Global foreign direct investment (FDI) is still prevalent despite economic woes but is undergoing a major transition in response to the global crisis with the United Kingdom expected to see a drop of up to 25 percent in the next 12 months, according to a new report by the foreign investment advisory firm OCO Global (OCO).
OCO's report entitled, “A New Investment Paradigm” reviews key issues around foreign investment and explores some of the fundamental issues such as:
* The decreasing role of greenfield investment in favor of lower risk expansion modes such as M&A and Joint Ventures
* The growing importance and impact of FDI from Sovereign Wealth Funds, often originating from developing countries in the Middle East and Asia
* The rise of co-location and re-location from overheated capital cities in Europe and the
United Kingdom to Tier II cities such as Lyon, Nantes, Antwerp, Bologna, Liverpool, Leeds and Belfast. A similar trend is unfolding in the United States.
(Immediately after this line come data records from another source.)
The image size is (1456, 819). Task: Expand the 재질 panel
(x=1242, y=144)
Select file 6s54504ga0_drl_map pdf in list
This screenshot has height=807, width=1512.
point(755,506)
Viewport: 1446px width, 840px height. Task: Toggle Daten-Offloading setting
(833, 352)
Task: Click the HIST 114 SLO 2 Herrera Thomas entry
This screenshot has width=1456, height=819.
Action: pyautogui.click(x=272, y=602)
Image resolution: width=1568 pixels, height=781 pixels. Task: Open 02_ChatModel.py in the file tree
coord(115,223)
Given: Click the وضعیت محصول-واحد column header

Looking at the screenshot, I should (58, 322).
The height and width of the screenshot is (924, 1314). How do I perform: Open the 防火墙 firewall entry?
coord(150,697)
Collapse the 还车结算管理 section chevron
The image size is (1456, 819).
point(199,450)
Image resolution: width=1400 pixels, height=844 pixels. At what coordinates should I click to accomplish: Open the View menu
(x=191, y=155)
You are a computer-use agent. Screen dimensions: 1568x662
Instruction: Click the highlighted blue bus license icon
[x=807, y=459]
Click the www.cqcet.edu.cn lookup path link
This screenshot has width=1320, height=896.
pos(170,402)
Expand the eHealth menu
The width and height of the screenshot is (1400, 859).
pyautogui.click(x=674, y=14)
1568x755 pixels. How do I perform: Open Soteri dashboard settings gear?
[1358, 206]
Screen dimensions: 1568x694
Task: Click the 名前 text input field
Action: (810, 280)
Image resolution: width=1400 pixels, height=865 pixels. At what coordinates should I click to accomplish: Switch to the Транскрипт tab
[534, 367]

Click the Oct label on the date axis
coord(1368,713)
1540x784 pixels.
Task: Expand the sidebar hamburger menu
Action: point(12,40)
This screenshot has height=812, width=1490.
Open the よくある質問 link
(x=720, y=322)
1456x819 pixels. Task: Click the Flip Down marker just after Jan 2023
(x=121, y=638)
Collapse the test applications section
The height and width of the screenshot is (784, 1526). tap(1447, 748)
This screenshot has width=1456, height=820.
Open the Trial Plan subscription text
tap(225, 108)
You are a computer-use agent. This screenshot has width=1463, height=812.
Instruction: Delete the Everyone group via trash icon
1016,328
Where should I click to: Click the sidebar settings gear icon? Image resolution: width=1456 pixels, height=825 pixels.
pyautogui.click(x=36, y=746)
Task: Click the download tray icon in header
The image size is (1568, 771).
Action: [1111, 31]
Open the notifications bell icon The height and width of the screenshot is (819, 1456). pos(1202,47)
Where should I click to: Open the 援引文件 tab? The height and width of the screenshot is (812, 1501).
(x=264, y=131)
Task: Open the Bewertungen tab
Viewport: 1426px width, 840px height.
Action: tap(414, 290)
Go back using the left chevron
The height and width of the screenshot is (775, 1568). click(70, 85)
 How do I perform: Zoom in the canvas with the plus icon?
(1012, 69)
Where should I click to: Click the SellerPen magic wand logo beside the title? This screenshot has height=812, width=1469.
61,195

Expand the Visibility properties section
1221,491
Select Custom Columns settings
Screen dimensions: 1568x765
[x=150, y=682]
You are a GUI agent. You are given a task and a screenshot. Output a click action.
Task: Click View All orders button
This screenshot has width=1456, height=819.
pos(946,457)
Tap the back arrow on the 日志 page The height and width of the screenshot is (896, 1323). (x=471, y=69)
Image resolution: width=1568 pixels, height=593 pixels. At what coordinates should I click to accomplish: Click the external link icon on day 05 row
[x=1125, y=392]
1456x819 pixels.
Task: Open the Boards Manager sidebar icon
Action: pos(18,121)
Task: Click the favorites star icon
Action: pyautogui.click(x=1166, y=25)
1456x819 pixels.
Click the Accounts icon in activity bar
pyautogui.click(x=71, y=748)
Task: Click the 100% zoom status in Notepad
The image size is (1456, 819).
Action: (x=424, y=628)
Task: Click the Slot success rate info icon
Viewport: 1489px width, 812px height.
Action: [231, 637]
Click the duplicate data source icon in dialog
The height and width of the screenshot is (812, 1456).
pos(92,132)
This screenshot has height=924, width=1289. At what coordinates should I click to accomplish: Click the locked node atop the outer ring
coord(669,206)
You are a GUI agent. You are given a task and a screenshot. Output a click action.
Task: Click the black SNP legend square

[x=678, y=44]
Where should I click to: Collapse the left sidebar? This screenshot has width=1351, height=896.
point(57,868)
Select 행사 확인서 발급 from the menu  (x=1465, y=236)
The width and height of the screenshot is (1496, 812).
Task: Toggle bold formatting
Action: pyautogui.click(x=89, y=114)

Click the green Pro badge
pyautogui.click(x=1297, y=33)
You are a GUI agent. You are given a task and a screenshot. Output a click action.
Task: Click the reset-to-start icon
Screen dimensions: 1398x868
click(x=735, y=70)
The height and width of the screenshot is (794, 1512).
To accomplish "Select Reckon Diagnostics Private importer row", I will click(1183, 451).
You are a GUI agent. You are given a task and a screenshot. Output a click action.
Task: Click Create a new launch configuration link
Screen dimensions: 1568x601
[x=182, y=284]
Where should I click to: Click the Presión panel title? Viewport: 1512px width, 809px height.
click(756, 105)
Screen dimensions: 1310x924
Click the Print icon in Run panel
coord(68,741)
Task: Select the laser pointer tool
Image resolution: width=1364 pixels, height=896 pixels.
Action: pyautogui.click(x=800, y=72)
While analysts disagree on the severity of the impact on global FDI in the short term, the report indicates a consensus that there will be a downturn this year anywhere up to 30 percent in the worst affected sectors.
Mark O'Connell, CEO of OCO Global commented: “A soft landing this year for the UK could see drops of around 10 percent to 15 percent overall in FDI flows, with worse case scenarios in the 20 percent to 25 percent range. The UK is fortunate as it has strong propositions across a number of sectors including anti-cyclical ones such as clean tech and health care, which have provided a cushion. OCO forecast that by this time next year, FDI volumes in the UK will be on the increase again so the pain is relatively short term.”
The volumes and value of greenfield are unlikely to recover to 2007-2008 levels for at least three years. Cross border M&A was fastest to contract in response to the liquidity crisis; interestingly it is showing early signs of recovery in 2009.
“The FDI market, as we have come to understand it, in the last decade has experienced some radical changes in the last 12 months,” O'Connell says. “These changes have altered the leading sectors, source markets, types of projects and the drivers behind investment decisions. For the UK government, there is a delicate balance to strike in terms of retaining its leading position as a destination for foreign investment projects in Europe, while trying to reposition the UK sectors and competences further up the value chain.”
In the UK, there's already been an adjustment by the Regional Development Agencies led by UKTI in the last decade to attracting smaller, knowledge-driven type of investment and this has formed the basis of the UK's resilience. It's current competitiveness is also due in part to a floating currency making it attractive for U.S. and European investors. The report highlights that the FDI game continues to change and requires more radical interventions, fresh thinking and flexibility from government economic development organizations about the role and importance of FDI in their overall strategy.
“Assuming organizations can respond quickly to changes, the benefits of FDI in technology transfer and competitiveness should continue to outweigh some of the often cited disadvantages such as the smaller employment footprints and the risks associated with foreign ownership,” O'Connell says.